** PROVIDED DATA follows **

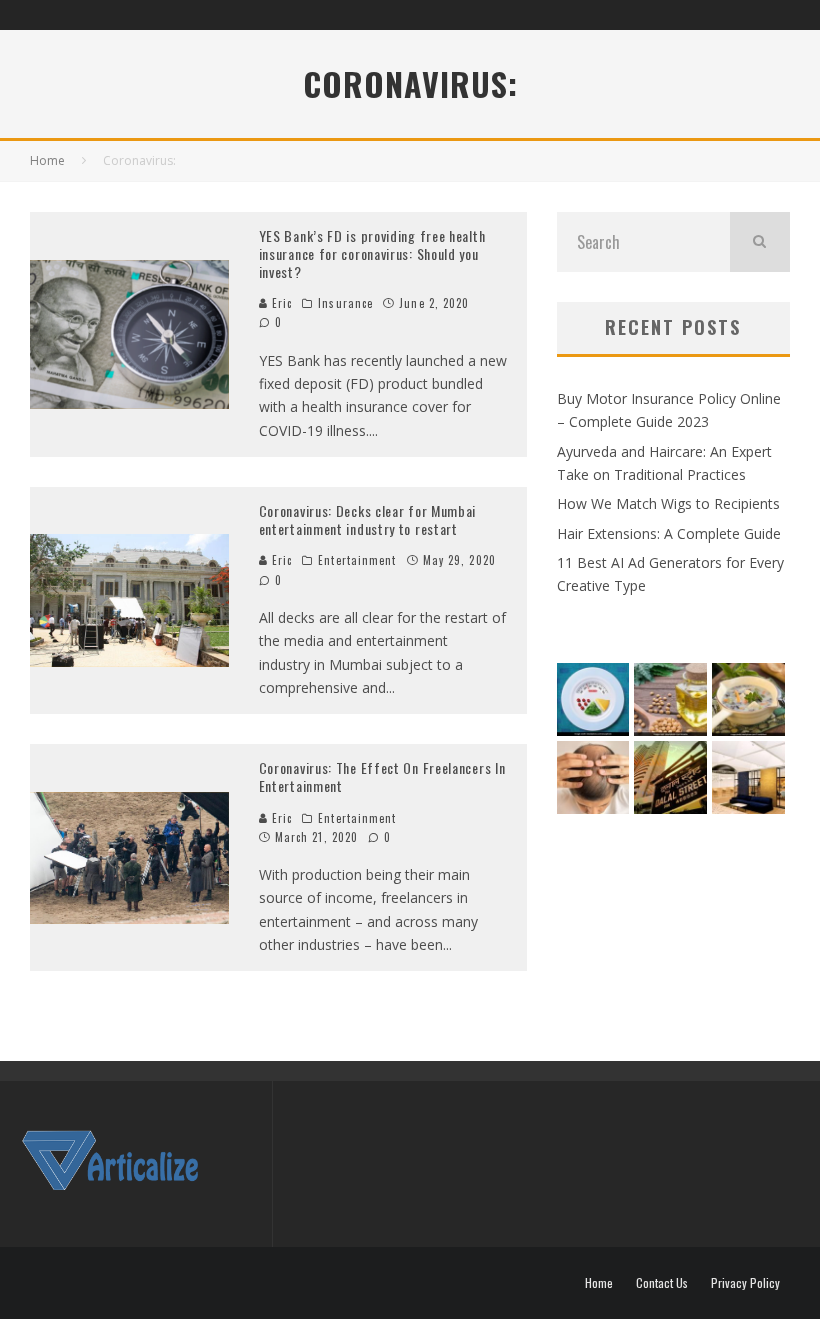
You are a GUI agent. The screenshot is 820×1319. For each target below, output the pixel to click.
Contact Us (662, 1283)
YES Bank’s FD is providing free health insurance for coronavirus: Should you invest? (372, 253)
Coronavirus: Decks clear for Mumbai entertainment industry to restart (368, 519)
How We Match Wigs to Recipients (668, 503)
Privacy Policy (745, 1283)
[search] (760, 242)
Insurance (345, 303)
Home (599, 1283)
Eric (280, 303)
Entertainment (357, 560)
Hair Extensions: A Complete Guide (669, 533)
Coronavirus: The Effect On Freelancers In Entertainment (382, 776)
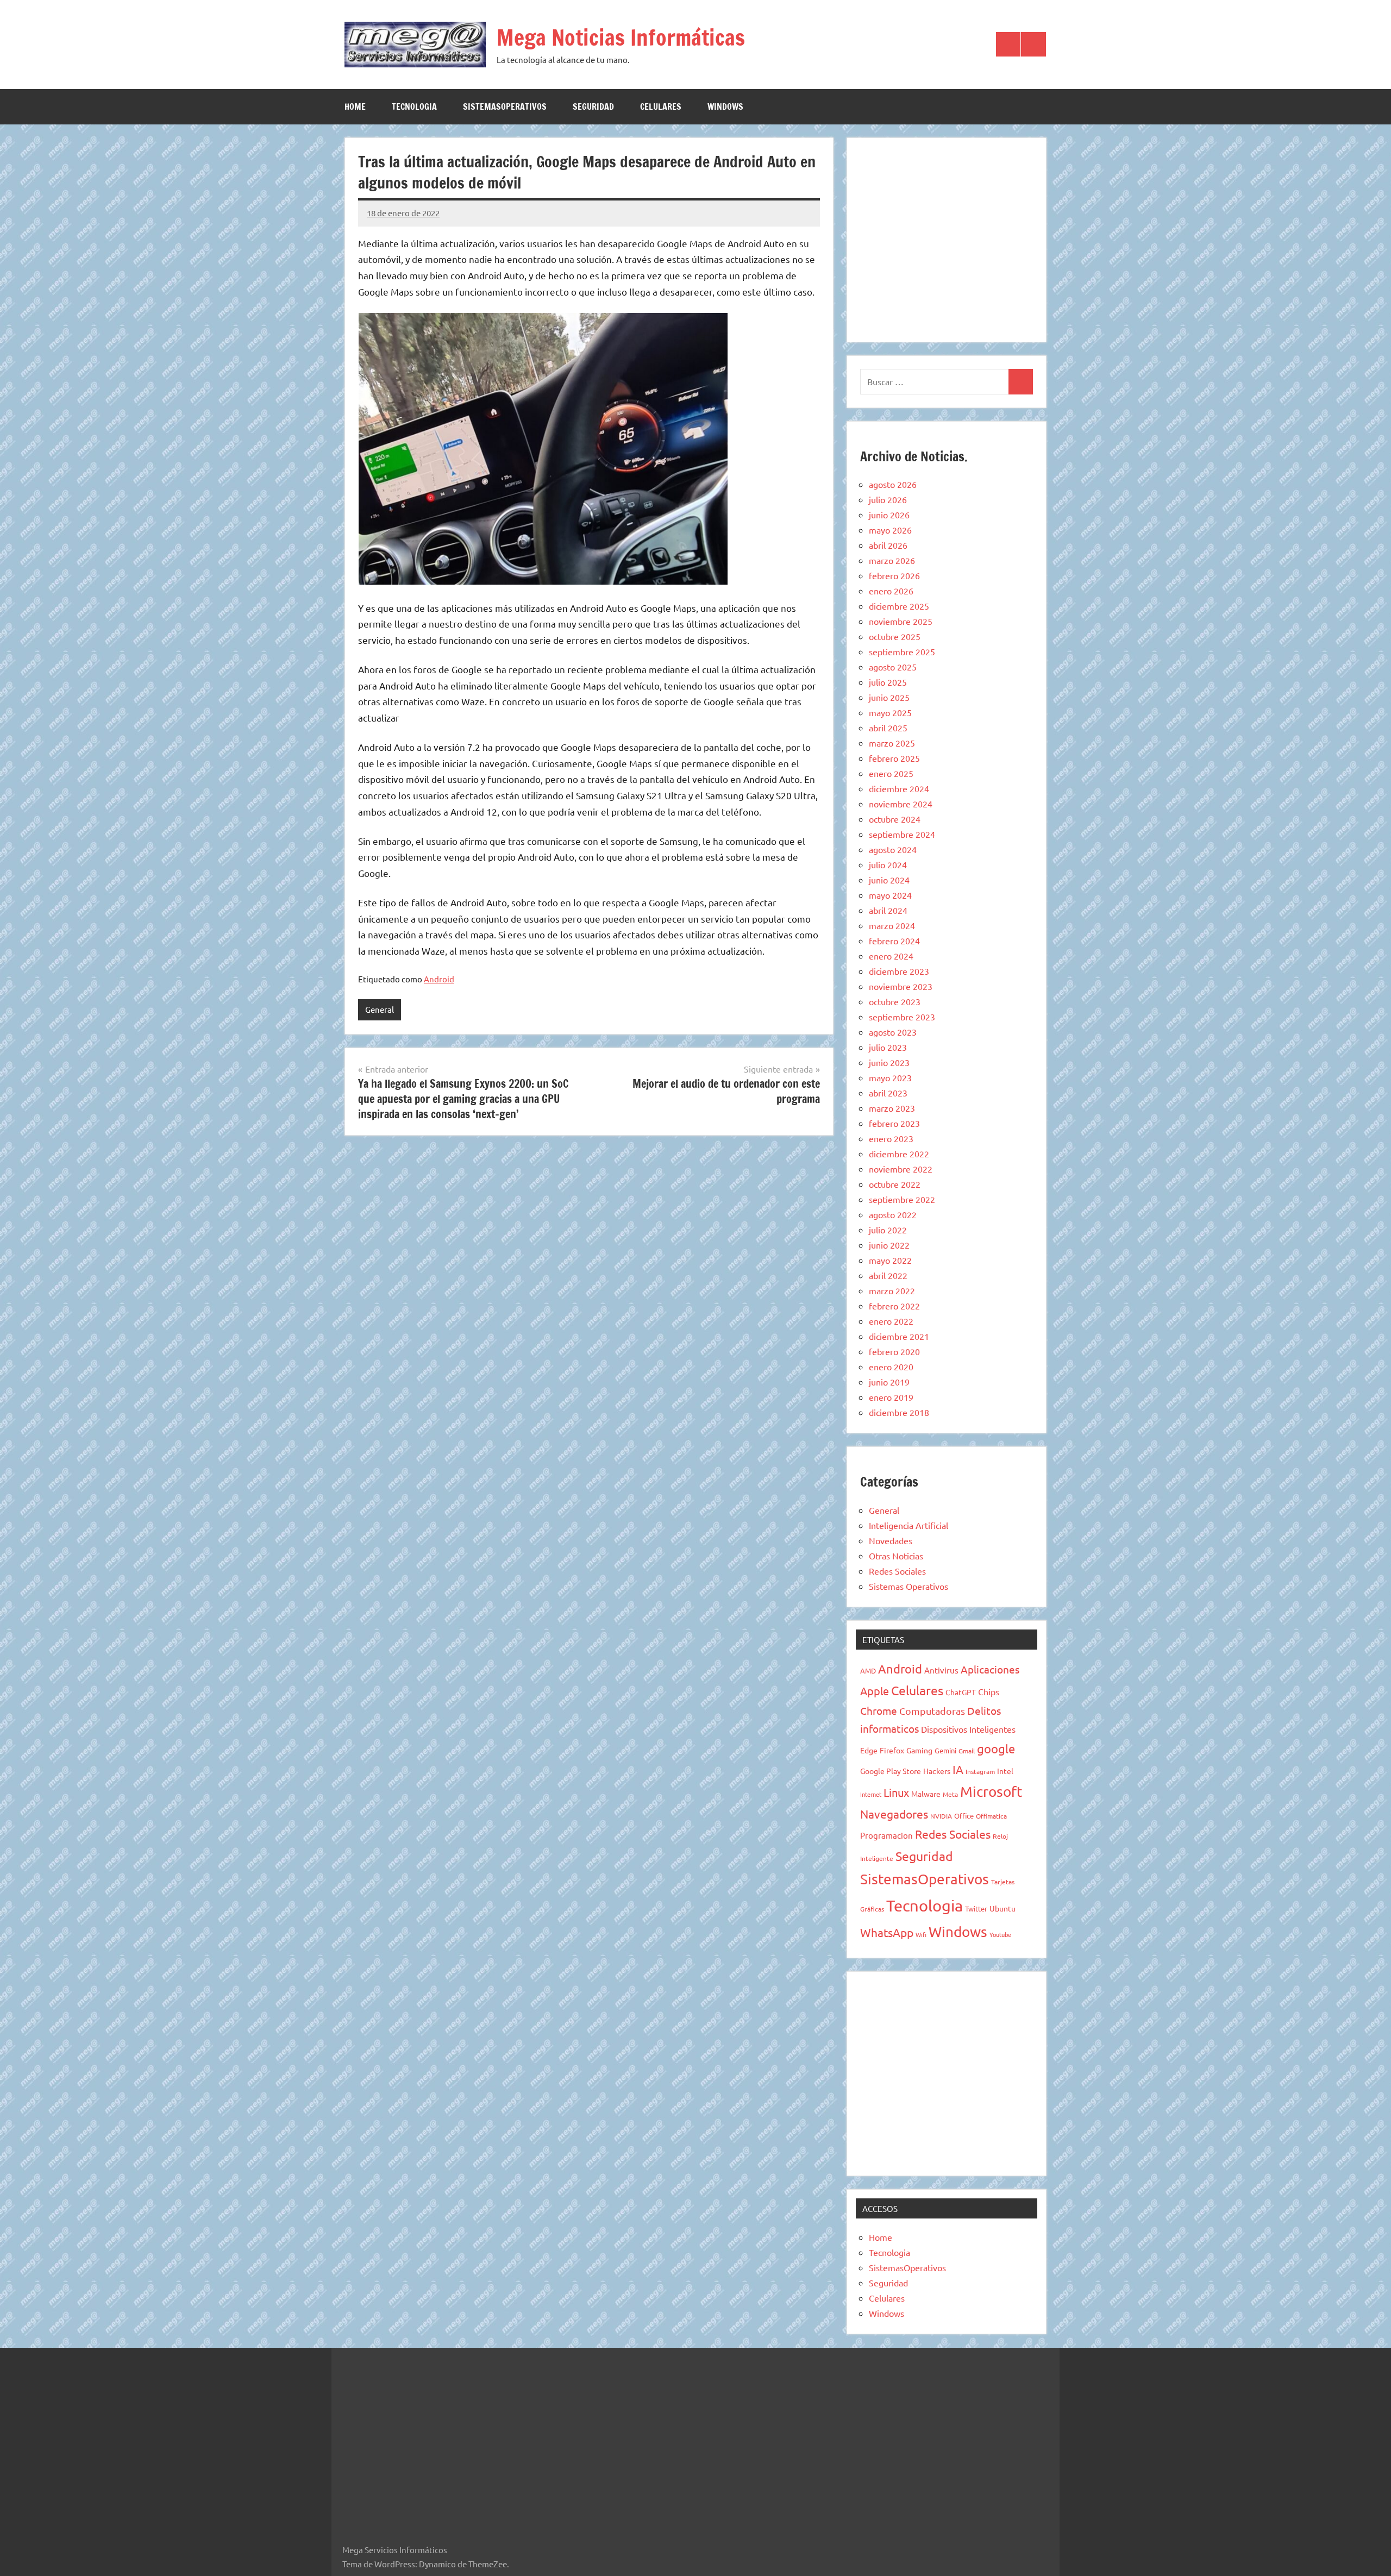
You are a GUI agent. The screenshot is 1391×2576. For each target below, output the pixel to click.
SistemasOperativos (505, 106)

** End of PROVIDED DATA **

*WHAT YOU NEED TO DO*: Of the lines in the data, report each one containing the string "output".

*SOLUTION*:
You are a GUI agent. The screenshot is 820×1319. For each target below, output the pixel to click.
You are a GUI agent. The screenshot is 1391×2576. For each target below, output the pixel to click.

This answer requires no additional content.